Affiliation:
1. EMD Serono Billerica MA United States
2. the healthcare business of Merck KGaA Darmstadt Germany
3. University of Oklahoma Health Sciences Center Oklahoma City OK United States
4. Monash University School of Clinical Sciences Clayton Australia
Abstract
ObjectiveTo use cell‐based gene signatures to identify patients with systemic lupus erythematous (SLE) in the phase II/III APRIL–SLE and phase IIb ADDRESS II trials most likely to respond to atacicept.MethodsA published immune cell deconvolution algorithm based on Affymetrix gene array data was applied to whole blood gene expression from patients entering APRIL‐SLE. Five distinct patient clusters were identified.
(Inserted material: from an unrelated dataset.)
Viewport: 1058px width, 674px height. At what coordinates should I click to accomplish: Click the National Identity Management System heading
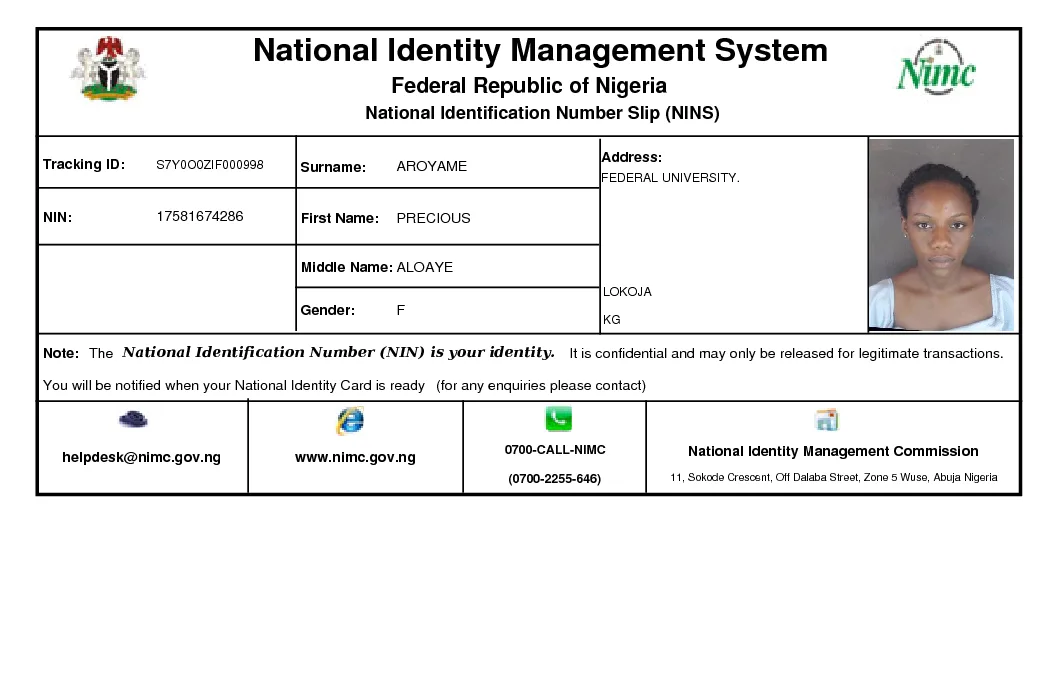pyautogui.click(x=540, y=50)
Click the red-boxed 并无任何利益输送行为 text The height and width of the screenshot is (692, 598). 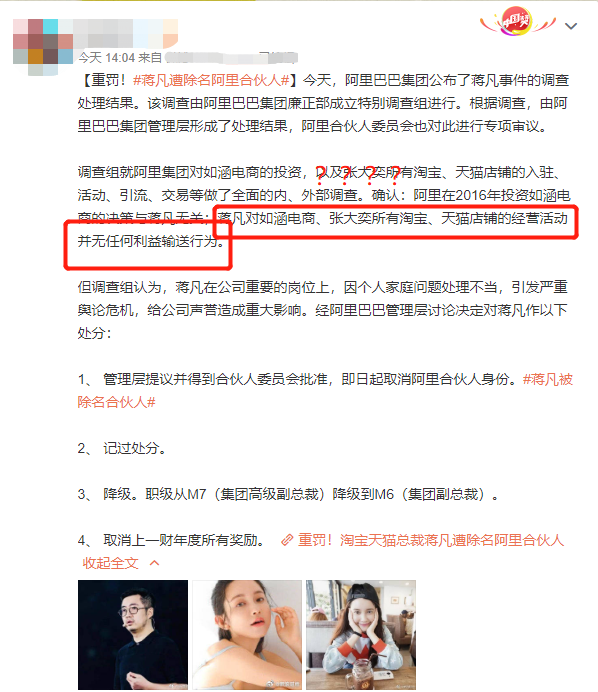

Patient characteristics, biomarkers, and clinical response to atacicept were assessed per cluster. A modified immune cell deconvolution algorithm was developed based on RNA sequencing data and applied to ADDRESS II data to identify similar patient clusters and their responses.ResultsPatients in APRIL‐SLE (N = 105) were segregated into the following five clusters (P1‐5) characterized by dominant cell subset signatures: high neutrophils, T helper cells and natural killer (NK) cells (P1), high plasma cells and activated NK cells (P2), high B cells and neutrophils (P3), high B cells and low neutrophils (P4), or high activated dendritic cells, activated NK cells, and neutrophils (P5). Placebo‐ and atacicept‐treated patients in clusters P2,4,5 had markedly higher British Isles Lupus Assessment Group (BILAG) A/B flare rates than those in clusters P1,3, with a greater treatment effect of atacicept on lowering flares in clusters P2,4,5. In ADDRESS II, placebo‐treated patients from P2,4,5 were less likely to be SLE Responder Index (SRI)‐4, SRI‐6, and BILAG‐Based Combined Lupus Assessment responders than those in P1,3; the response proportions again suggested lower placebo effect and a greater treatment differential for atacicept in P2,4,5.ConclusionThis exploratory analysis indicates larger differences between placebo‐ and atacicept‐treated patients with SLE in a molecularly defined patient subset.